Primary Structure of Glycans by NMR Spectroscopy
Glycans, carbohydrate molecules in the realm of biology, are present as biomedically important glycoconjugates, and a distinctive aspect is that their structures, in many instances, are branched. In determining the primary structure of a glycan, the sugar components, including the absolute configuration and ring form, anomeric configuration, linkage(s), sequence, and substituents, should be elucidated. Solution-state NMR spectroscopy offers a unique opportunity to resolve all these aspects at atomic resolution. During the last two decades, NMR experiments and spectrometer hardware advancements have enabled the unravelling of carbohydrate structures more efficiently.

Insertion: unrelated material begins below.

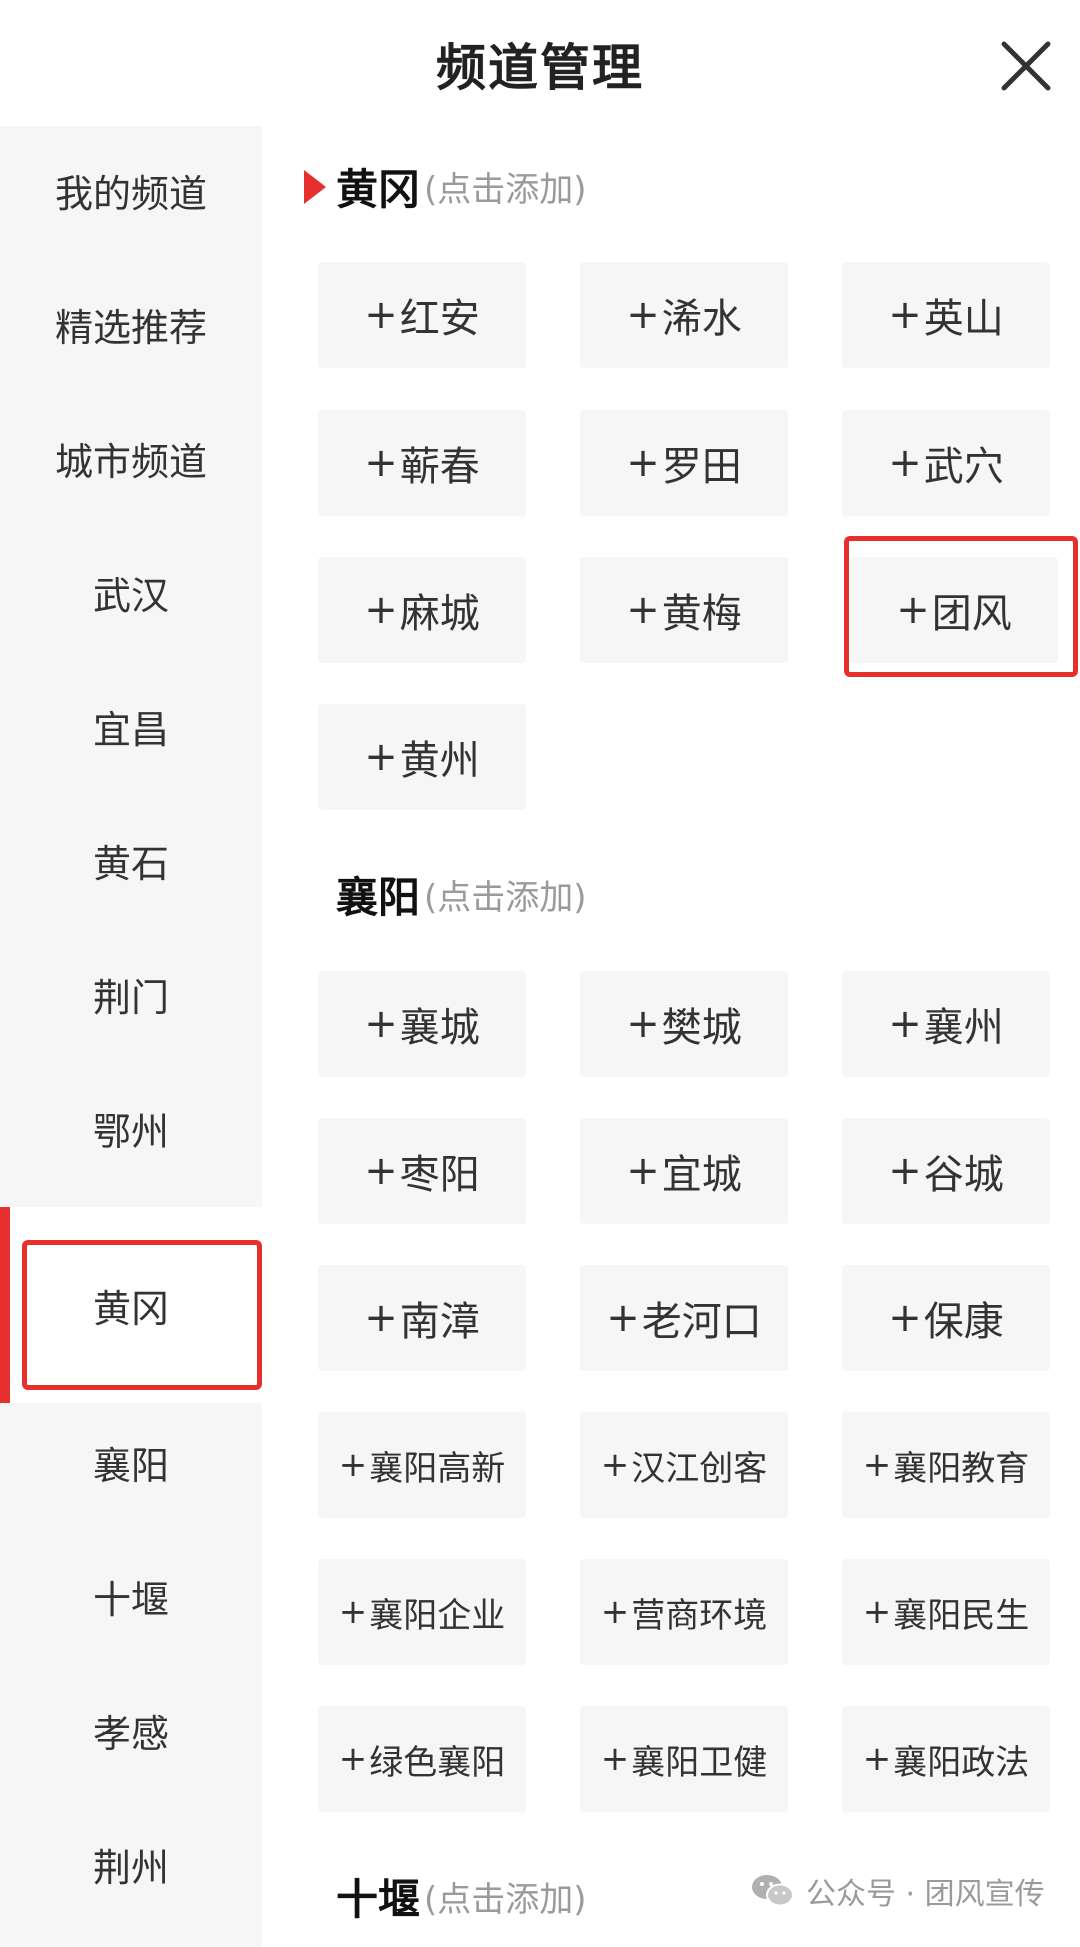 The width and height of the screenshot is (1080, 1947). I want to click on sidebar-item-my-channels: 我的频道, so click(131, 190).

These developments applicable to glycans include :
• NMR experiments that reduce spectral overlap,
• use selective excitations,
• record tilted projections of multidimensional spectra,
• acquire spectra by multiple receivers,
• utilize polarization by fast-pulsing techniques,
• concatenate pulse-sequence modules to acquire several spectra in a single measurement,
• acquire pure shift correlated spectra devoid of scalar couplings,
• employ stable isotope labeling to efficiently obtain homo- and/or heteronuclear correlations,
• rely on dipolar cross-correlated interactions for sequential information.

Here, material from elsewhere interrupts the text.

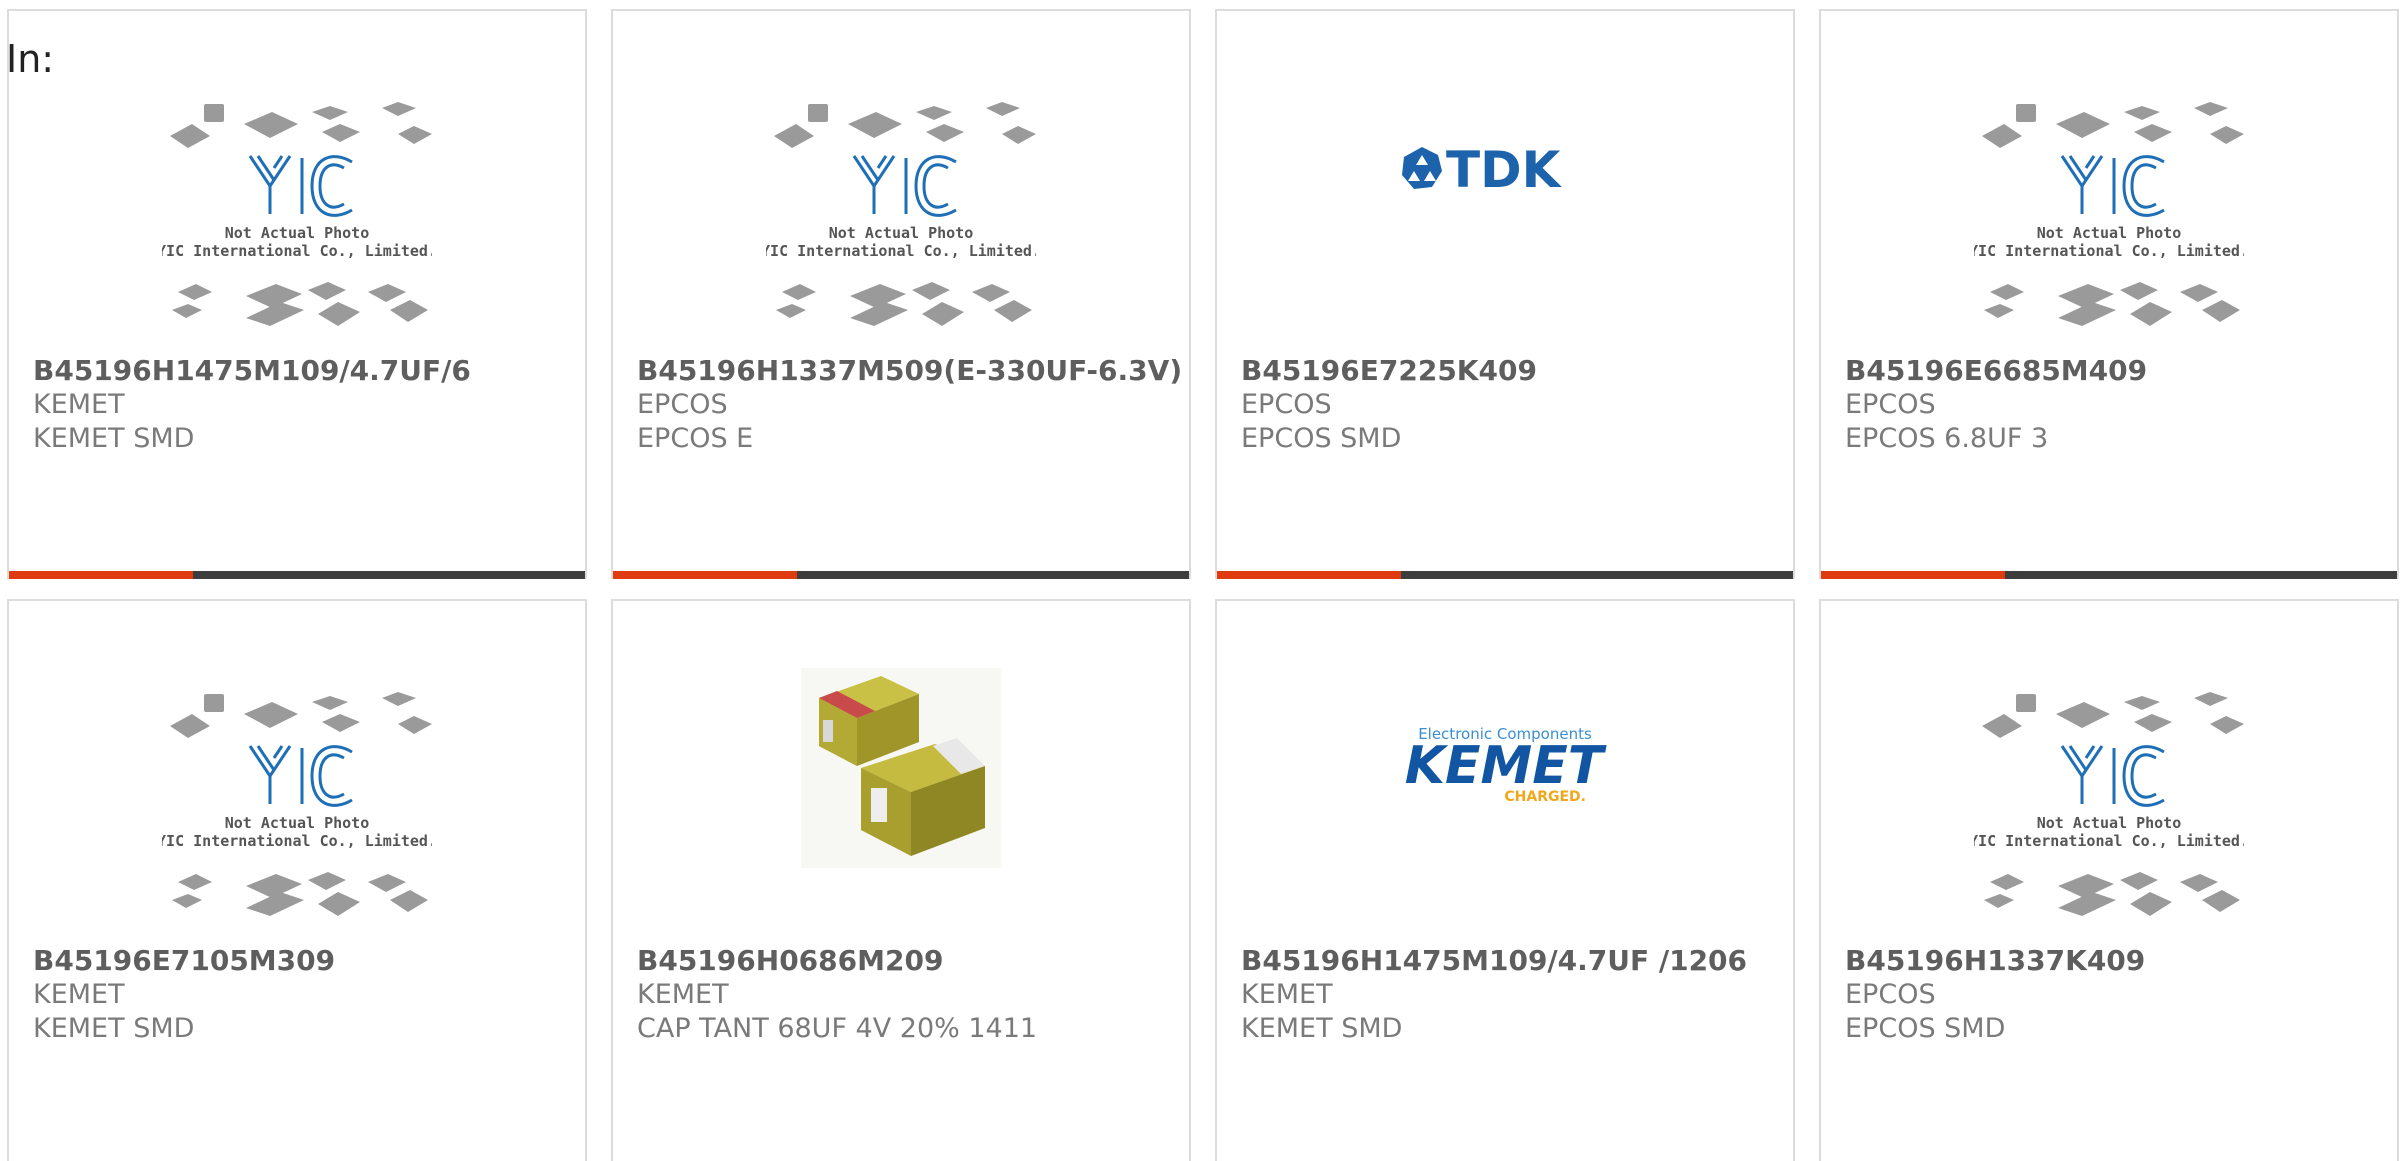 The width and height of the screenshot is (2403, 1161). I want to click on description: CAP TANT 68UF 4V 20% 1411, so click(838, 1028).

Refined computer programs for NMR spin simulation and chemical shift prediction aid the structural elucidation of glycans, which are notorious for their limited spectral dispersion. Hardware developments include cryogenically cold probes and dynamic nuclear polarization techniques, resulting in enhanced sensitivity and ultrahigh field NMR spectrometers with a 1H NMR resonance frequency higher than 1 GHz, thus improving the resolution of resonances. Such developments have made and will make it possible to elucidate carbohydrate structure in great detail, thereby forming the basis for understanding how glycans interact with other molecules.